- **EXERCISE OBJECTIVE**
Convert the lines below into a numbered list, leaving out any blank lines.

- **EXTRACTED INFORMATION**

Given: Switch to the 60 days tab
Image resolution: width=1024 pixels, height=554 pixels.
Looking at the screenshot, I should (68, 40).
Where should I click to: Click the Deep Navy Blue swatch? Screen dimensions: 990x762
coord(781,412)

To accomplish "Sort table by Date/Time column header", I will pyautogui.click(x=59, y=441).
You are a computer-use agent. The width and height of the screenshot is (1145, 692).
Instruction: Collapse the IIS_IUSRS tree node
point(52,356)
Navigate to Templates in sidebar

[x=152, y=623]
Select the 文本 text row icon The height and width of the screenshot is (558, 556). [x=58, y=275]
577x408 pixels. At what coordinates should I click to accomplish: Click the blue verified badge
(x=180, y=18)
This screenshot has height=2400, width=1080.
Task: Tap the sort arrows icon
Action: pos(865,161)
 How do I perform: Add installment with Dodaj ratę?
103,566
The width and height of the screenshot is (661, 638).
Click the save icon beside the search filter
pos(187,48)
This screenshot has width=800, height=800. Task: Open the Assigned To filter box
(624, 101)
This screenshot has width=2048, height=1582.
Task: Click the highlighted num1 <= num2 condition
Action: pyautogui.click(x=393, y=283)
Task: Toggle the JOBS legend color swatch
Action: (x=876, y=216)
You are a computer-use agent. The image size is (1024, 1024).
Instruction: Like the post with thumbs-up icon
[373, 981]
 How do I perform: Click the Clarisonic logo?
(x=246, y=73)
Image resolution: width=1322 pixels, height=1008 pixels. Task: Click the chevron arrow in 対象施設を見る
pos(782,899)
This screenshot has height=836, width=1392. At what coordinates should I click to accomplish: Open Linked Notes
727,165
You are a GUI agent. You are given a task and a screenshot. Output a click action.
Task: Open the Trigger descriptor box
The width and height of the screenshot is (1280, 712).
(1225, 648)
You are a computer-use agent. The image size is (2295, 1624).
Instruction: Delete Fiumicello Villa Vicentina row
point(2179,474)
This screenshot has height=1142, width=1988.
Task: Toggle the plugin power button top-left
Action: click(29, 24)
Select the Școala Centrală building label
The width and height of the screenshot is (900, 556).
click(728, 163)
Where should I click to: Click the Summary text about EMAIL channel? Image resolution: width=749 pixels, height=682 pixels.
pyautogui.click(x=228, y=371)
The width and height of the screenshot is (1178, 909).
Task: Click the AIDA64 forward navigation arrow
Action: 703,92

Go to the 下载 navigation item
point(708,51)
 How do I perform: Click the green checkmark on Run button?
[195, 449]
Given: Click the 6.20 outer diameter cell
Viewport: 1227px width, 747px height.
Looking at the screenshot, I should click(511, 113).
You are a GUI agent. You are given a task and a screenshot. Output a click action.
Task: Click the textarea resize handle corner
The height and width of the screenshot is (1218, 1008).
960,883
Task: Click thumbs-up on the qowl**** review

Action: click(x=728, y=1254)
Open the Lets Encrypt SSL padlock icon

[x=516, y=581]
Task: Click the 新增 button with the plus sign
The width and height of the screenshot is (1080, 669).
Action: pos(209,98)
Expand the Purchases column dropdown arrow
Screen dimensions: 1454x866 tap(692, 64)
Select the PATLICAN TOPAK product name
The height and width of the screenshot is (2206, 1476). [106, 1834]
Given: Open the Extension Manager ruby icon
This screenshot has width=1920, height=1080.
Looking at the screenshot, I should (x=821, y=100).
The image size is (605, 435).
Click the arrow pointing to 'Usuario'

- **SOLVED PROBLEM**
1. Given: Switch to the 60 days tab
2. Image resolution: width=1024 pixels, height=554 pixels.
3. Looking at the screenshot, I should (68, 40).
4. Where should I click to: Click the Deep Navy Blue swatch? Screen dimensions: 990x762
5. coord(781,412)
6. To accomplish "Sort table by Date/Time column header", I will pyautogui.click(x=59, y=441).
7. You are a computer-use agent. The width and height of the screenshot is (1145, 692).
8. Instruction: Collapse the IIS_IUSRS tree node
9. point(52,356)
10. Navigate to Templates in sidebar
11. [x=152, y=623]
12. Select the 文本 text row icon The height and width of the screenshot is (558, 556). [x=58, y=275]
13. 577x408 pixels. At what coordinates should I click to accomplish: Click the blue verified badge
14. (x=180, y=18)
15. This screenshot has height=2400, width=1080.
16. Task: Tap the sort arrows icon
17. Action: pos(865,161)
18.  How do I perform: Add installment with Dodaj ratę?
19. 103,566
20. The width and height of the screenshot is (661, 638).
21. Click the save icon beside the search filter
22. pos(187,48)
23. This screenshot has width=800, height=800. Task: Open the Assigned To filter box
24. (624, 101)
25. This screenshot has width=2048, height=1582.
26. Task: Click the highlighted num1 <= num2 condition
27. Action: pyautogui.click(x=393, y=283)
28. Task: Toggle the JOBS legend color swatch
29. Action: (x=876, y=216)
30. You are a computer-use agent. The image size is (1024, 1024).
31. Instruction: Like the post with thumbs-up icon
32. [373, 981]
33.  How do I perform: Click the Clarisonic logo?
34. (x=246, y=73)
35. Image resolution: width=1322 pixels, height=1008 pixels. Task: Click the chevron arrow in 対象施設を見る
36. pos(782,899)
37. This screenshot has height=836, width=1392. At what coordinates should I click to accomplish: Open Linked Notes
38. 727,165
39. You are a GUI agent. You are given a task and a screenshot. Output a click action.
40. Task: Open the Trigger descriptor box
41. The width and height of the screenshot is (1280, 712).
42. (1225, 648)
43. You are a computer-use agent. The image size is (2295, 1624).
44. Instruction: Delete Fiumicello Villa Vicentina row
45. point(2179,474)
46. This screenshot has height=1142, width=1988.
47. Task: Toggle the plugin power button top-left
48. Action: click(29, 24)
49. Select the Școala Centrală building label
50. The width and height of the screenshot is (900, 556).
51. click(728, 163)
52. Where should I click to: Click the Summary text about EMAIL channel? Image resolution: width=749 pixels, height=682 pixels.
53. pyautogui.click(x=228, y=371)
54. The width and height of the screenshot is (1178, 909).
55. Task: Click the AIDA64 forward navigation arrow
56. Action: 703,92
57. Go to the 下载 navigation item
58. point(708,51)
59.  How do I perform: Click the green checkmark on Run button?
60. [195, 449]
61. Given: Click the 6.20 outer diameter cell
62. Viewport: 1227px width, 747px height.
63. Looking at the screenshot, I should click(511, 113).
64. You are a GUI agent. You are given a task and a screenshot. Output a click action.
65. Task: Click the textarea resize handle corner
66. The height and width of the screenshot is (1218, 1008).
67. 960,883
68. Task: Click thumbs-up on the qowl**** review
69. Action: click(x=728, y=1254)
70. Open the Lets Encrypt SSL padlock icon
71. [x=516, y=581]
72. Task: Click the 新增 button with the plus sign
73. The width and height of the screenshot is (1080, 669).
74. Action: pos(209,98)
75. Expand the Purchases column dropdown arrow
76. Screen dimensions: 1454x866 tap(692, 64)
77. Select the PATLICAN TOPAK product name
78. The height and width of the screenshot is (2206, 1476). [106, 1834]
79. Given: Open the Extension Manager ruby icon
80. This screenshot has width=1920, height=1080.
81. Looking at the screenshot, I should (x=821, y=100).
82. The image size is (605, 435).
83. Click the arrow pointing to 'Usuario'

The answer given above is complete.